# Jupyter Notebooks to markdown and html with Pandoc

For several months now, the universal [document converter pandoc](https://pandoc.org/) has
had [support for Jupyter Notebooks](https://pandoc.org/MANUAL.html#creating-jupyter-notebooks-with-pandoc). This means that with a single call,
you can convert `.ipynb` files to any of the output formats that Pandoc
supports (and vice-versa!). This post is a quick exploration of what this
looks like.

**Note that for this post, we're using Pandoc version 2.7.3**. Also, some of what's below is hard
to interpret without actually opening the files that are created by Pandoc. For the sake
of this blog post, I'm going to stick with the raw text output here, though you can expand the
outputs if you wish, I recommend copy/pasting some of these commands on your own if you'd like to try.

In [1]:
from subprocess import run as sbrun
from subprocess import PIPE, CalledProcessError
from pathlib import Path
from IPython.display import HTML, Markdown

# A helper function to capture errors and outputs
def run(cmd, *args, **kwargs):
    try:
        out = sbrun(cmd.split(), stderr=PIPE, stdout=PIPE, check=True, *args, **kwargs)
        out = out.stdout.decode()
        if len(out) > 1:
            print(out)
    except CalledProcessError as e:
        print(e.stderr.decode())

# Our base notebook

First off, let's take a look at our base notebook. We'll convert this document
to both Markdown and HTML using Pandoc.

The notebook will be fairly minimal
in order to make it easier to inspect its contents. It has a collection
of markdown with mixed content, as well as code cells with various outputs.

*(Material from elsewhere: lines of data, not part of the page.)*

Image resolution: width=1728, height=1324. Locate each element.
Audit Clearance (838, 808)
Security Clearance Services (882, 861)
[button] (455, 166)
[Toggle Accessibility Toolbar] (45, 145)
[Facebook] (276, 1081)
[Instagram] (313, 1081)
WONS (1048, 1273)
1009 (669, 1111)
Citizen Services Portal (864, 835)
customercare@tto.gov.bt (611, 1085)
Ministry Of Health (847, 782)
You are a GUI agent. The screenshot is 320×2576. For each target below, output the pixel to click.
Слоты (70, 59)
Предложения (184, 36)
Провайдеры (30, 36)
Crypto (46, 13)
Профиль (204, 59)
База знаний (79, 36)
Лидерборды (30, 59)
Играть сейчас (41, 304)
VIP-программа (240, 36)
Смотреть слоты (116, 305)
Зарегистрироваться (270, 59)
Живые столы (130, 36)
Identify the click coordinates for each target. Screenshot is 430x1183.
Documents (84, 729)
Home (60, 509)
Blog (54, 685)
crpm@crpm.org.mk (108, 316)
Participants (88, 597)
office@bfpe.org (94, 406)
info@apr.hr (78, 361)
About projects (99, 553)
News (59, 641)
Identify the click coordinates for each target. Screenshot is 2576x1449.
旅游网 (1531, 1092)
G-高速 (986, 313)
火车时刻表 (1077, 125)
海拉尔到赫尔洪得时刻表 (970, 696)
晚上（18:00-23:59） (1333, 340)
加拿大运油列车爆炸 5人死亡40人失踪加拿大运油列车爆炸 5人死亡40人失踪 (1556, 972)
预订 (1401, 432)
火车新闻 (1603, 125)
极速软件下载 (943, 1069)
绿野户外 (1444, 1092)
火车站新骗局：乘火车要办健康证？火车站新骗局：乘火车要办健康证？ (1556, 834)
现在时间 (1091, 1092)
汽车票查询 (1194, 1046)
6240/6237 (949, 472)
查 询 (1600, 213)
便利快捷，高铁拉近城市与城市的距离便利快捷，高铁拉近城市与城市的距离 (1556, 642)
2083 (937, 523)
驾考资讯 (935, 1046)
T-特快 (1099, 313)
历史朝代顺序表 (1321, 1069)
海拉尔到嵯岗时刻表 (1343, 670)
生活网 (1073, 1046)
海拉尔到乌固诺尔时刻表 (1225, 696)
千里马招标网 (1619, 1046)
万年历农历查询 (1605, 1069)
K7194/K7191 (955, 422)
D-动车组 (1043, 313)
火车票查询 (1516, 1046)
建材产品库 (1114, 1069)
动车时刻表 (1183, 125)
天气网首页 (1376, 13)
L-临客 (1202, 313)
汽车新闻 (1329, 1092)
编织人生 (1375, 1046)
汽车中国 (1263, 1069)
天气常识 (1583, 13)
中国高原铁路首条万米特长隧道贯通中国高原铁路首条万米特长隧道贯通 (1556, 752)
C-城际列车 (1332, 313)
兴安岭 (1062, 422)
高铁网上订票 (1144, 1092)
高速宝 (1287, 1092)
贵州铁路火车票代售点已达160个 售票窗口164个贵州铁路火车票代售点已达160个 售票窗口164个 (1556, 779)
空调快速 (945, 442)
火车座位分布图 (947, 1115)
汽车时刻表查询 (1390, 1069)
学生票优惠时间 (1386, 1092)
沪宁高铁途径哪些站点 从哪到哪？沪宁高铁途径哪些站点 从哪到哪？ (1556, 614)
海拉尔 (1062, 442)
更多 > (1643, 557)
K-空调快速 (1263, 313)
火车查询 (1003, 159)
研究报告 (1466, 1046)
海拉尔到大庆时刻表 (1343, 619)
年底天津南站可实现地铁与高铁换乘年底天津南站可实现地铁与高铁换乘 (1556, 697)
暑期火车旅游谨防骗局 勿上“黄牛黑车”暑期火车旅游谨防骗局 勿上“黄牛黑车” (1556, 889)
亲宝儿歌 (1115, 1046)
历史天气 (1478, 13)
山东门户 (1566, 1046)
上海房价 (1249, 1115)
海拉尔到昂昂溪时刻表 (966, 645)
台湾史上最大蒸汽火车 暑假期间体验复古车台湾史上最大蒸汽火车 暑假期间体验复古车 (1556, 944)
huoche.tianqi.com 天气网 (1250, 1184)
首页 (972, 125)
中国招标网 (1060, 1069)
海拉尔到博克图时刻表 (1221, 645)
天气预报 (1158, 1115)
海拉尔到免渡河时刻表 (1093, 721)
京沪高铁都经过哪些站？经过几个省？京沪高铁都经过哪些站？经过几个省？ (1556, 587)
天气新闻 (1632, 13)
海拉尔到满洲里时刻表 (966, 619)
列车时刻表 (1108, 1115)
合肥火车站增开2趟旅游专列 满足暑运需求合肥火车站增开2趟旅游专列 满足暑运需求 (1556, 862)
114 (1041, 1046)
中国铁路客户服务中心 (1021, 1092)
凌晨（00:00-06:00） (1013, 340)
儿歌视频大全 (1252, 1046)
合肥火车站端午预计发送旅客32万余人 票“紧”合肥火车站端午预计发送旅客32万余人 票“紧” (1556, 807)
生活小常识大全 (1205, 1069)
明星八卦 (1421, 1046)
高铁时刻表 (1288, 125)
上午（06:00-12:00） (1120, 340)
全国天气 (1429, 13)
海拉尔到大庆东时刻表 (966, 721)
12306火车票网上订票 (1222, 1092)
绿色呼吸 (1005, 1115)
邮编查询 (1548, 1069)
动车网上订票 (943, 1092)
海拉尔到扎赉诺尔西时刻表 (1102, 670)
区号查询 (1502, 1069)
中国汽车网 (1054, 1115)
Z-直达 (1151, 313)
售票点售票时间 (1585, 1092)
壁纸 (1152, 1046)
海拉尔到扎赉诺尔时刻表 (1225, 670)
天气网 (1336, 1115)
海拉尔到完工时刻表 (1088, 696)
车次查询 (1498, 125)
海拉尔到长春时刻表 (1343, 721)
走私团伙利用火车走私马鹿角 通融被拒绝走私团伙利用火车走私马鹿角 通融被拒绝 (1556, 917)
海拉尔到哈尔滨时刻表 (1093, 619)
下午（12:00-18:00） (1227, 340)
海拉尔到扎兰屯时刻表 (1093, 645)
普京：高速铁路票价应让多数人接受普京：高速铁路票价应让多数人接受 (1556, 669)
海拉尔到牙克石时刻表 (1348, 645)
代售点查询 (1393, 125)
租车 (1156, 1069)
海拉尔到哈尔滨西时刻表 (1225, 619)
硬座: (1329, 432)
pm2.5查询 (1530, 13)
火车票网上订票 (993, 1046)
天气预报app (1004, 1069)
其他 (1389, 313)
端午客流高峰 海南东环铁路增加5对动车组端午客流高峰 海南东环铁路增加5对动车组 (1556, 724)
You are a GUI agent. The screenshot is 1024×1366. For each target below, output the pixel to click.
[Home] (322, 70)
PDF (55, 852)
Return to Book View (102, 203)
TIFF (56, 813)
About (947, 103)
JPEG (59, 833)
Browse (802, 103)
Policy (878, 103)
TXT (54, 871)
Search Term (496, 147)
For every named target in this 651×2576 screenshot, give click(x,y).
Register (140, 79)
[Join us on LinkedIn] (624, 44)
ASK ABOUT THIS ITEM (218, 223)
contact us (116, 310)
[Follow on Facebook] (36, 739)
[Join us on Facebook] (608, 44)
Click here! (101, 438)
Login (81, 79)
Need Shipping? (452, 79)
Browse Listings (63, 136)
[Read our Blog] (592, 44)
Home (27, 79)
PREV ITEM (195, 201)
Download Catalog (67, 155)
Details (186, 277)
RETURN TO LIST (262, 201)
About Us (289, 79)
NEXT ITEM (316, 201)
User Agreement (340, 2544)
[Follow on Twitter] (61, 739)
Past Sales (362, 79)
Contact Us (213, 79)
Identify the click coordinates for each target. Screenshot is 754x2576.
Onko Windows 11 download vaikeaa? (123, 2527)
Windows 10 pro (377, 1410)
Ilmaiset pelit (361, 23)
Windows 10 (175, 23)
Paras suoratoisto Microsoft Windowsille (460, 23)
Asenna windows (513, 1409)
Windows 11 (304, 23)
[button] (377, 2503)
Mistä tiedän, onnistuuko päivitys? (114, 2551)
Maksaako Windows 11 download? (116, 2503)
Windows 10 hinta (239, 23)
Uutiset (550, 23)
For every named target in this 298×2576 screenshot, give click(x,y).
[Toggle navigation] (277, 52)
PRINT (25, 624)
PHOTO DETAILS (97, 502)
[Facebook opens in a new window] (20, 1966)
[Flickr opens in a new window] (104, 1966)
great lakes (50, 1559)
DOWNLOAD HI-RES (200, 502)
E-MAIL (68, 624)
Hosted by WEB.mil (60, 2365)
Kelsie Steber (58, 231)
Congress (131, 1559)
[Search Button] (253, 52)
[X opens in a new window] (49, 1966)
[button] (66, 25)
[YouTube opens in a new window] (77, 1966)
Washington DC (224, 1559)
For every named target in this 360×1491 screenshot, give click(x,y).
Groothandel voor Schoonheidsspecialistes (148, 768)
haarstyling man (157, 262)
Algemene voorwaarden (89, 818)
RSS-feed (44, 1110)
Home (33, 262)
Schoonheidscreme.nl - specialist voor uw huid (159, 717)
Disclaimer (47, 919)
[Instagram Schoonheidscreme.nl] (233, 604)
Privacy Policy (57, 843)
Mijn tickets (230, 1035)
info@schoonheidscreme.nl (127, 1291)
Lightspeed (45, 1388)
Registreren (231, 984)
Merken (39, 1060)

{download}`See this link <pandoc_ipynb/inputs/notebooks.ipynb>` for the notebook we'll use.

# `.ipynb` to markdown

Let's try converting this notebook to markdown. This should preserve as much
information as possible about the input Jupyter notebook. This should include
all markdown cells, cell metadata, and outputs with code cells.

## A few pandoc options

Here are a few pandoc options that are relevant to our use-case:

* `--resource-path` defines the path where Pandoc will look for resources that are linked in the notebook.
  This allows us to discover images etc that are in a different folder from where we are invocing `pandoc`.
* `--extract-media` is a path where images and other media will be *extracted* at conversion time. Any links
  to images etc should point to files at this path in the output format.
* `-s` (or `--standalone`) tells Pandoc that the output should be a "standalone" format. This does different
  things depending on the output, such as adding a header if converting to HTML.
* `-o` the output file, and implicitly the output file type (e.g., markdown)
* `-t` the *type* of output file if we want to override the default (e.g., GitHub-flavored markdown vs. Pandoc markdown).

## Converting to GitHub-flavored markdown

Let's start by converting to GitHub-flavored markdown. By not specifying an output file
with `-o`, we'll cause Pandoc to print the result to the screen, which we'll display here.

In [10]:
# ipynb -> gfmd
run(f'pandoc pandoc_ipynb/inputs/notebooks.ipynb --resource-path=inputs -s --extract-media=outputs/images -t gfm')

<div class="cell markdown">

# Here's a demo notebook

This is a demo notebook to play around with the pandoc ipynb support

## Markdown

As it is markdown, you can embed images, HTML, etc into your posts\!

![](outputs/images/ca17e56d65946db885db7f8f50a9605a6a94e6a7.jpg)

Here's one \(inline_{math}\) and

\[
math^{blocks}
\]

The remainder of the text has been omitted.